Given text ->
+++
Mekonnen Teshome and Tesfaye Abate – Ethiopia has long struggled with access to clean water. But the spotlight that COVID-19 has shone on the sanitation and hygiene sector in Addis Ababa, the 133-year-old capital city, has presented an opportunity to place sanitation and hygiene at the center of strategies to protect people’s health.
Bekele Balcha, a security guard serving the Eka Kotebe Hospital, which is the main COVID-19 quarantine center in Addis Ababa, explains that since the pandemic hit, the water supply in the hospital and nearby community has been outstanding. “If the tap water is interrupted, the Addis Ababa Water and Sewage Authority supplies with its water tanker vehicles, and they are at our disposal anytime to address water related problems,” he said.
“If you encounter any water related problem, you have a free call system at “804” and reach the concerned authority sections to inform the situation. I see a very encouraging responsiveness in the water supply services during this COVID-19 time.”
Despite long standing challenges, the fight against the Covid-19 pandemic is enabling wide availability of affordable hygiene products and services and embedding a culture of good sanitation and hygiene in Ethiopian communities. And such actions could facilitate building resilience against future hygiene diseases.
Unmet Water Demand
In the fight against the coronavirus pandemic, clean water is paramount. The World Health Organization (WHO) recommends installing hand hygiene facilities in front of public and private commercial buildings as well as at all transport hubs for people to wash their hands regularly to reduce the spread of infections.
+++
Supplied information ->
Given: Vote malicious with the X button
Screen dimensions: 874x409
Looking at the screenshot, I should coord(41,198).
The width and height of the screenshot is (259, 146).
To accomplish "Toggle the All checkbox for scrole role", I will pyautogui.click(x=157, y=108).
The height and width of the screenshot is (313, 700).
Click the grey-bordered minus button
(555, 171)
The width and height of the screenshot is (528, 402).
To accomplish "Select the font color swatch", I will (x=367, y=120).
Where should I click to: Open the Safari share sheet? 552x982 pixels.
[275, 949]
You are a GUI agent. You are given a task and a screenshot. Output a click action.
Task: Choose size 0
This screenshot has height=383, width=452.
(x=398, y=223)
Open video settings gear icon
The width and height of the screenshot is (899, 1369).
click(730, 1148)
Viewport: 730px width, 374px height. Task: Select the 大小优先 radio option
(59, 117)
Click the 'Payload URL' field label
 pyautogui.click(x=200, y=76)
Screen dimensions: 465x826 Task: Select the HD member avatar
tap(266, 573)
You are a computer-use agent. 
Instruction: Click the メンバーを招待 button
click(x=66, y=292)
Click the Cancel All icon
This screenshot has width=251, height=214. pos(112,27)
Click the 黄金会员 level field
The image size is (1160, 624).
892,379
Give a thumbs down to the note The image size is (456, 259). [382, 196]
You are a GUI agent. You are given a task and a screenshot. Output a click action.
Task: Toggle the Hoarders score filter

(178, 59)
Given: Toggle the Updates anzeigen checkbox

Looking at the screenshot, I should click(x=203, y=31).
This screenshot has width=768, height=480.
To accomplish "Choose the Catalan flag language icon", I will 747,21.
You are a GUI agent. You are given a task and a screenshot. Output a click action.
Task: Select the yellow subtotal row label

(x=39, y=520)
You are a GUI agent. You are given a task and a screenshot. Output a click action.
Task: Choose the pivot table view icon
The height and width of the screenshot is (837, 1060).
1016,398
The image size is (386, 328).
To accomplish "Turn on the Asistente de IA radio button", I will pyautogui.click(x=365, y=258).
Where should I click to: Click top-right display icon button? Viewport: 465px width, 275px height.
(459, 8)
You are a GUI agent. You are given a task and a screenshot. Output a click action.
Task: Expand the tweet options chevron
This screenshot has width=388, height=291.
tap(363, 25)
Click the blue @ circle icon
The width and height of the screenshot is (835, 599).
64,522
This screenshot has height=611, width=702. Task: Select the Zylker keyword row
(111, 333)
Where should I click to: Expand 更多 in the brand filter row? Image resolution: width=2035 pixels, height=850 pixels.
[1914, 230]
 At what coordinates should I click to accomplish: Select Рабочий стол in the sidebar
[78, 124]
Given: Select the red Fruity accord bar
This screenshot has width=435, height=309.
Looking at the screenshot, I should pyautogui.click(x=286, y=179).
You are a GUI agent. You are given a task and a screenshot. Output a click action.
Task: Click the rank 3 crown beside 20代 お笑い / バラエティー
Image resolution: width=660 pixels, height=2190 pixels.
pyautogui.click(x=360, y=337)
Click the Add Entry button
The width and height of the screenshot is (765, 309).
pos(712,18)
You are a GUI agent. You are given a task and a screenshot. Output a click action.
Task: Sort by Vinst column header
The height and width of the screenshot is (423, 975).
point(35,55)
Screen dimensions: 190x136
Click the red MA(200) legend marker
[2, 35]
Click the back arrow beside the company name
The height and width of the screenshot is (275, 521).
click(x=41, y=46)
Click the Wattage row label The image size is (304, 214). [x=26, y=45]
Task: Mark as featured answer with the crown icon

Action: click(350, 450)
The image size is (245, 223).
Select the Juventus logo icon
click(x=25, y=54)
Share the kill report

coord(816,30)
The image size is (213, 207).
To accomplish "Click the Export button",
+++
Tasks to complete ->
1. In the piece on water and hygiene in Addis Ababa, restate the paragraph that begins "Bekele Balcha, a security guard" more briefly, keeping its main facts.
2. Resume the piece on water and hygiene in Addis Ababa, picking up after its final sentence.

Results ->
1. Bekele Balcha is a security guard at Eka Kotebe Hospital, the main COVID-19 quarantine center in Addis Ababa. He says that since the pandemic began, the water supply to the hospital and the nearby community has been outstanding. When tap water is interrupted, the Addis Ababa Water and Sewage Authority brings water in tanker vehicles, and it is available at any time to deal with water problems.

2.
However, access to clean water remains one of the challenges in the fight against this pandemic, and water demand is unmet in many countries around the world. Likewise, Addis Ababa, the capital of Ethiopia, shares this same problem as many of its residents lack access to safe water.
According to the World Bank, only 63 percent of Ethiopia’s 108,113,150 (July 2020 est.) population and just 4 percent of Ethiopia’s urban population of 24,463,423 (21.3 % of total population) have, “safely-managed water” available in their premises and free from contamination in Ethiopia.
Factors like recurrent droughts, floods, and rising temperatures make it more difficult to manage water resources effectively and to ensure continuity in water service delivery.
Addis Ababa Water and Sewerage Authority (AAWSA), a public utility that manages supply of piped water systems in the 133-year-old capital city is only able to supply safe water to two-thirds of the city population, pumping 575,000 cubic meters of potable water to its inhabitants daily. The demand for safe water by the remaining one-third of the city residents is not met. Their only option is to walk up to 2km to access water sources, some containing unsafe water.
Serkalem Getachew, the Public Relations Head of AAWSA, says, “the gap between water demand and supply,” in the city is now, affecting the city-wide COVID-19 prevention efforts.
Likewise, Kitka Goyol, the chief of Water Sanitation and Hygiene (WASH) at the UN children’s agency UNICEF in Ethiopia notes that the lack of access to basic hand-washing facilities extends beyond the home, to schools, workplaces, and healthcare facilities.
“Water access is also lacking in other public spaces where people gather such as marketplaces and transport hubs. In these settings, hand hygiene is critical to keeping children, teachers, doctors, nurses, and other workers safe from COVID-19 infection,” he insists further noting that, “in Ethiopia nearly half of the population (45 million people) do not have a place to wash their hands with soap in their homes.”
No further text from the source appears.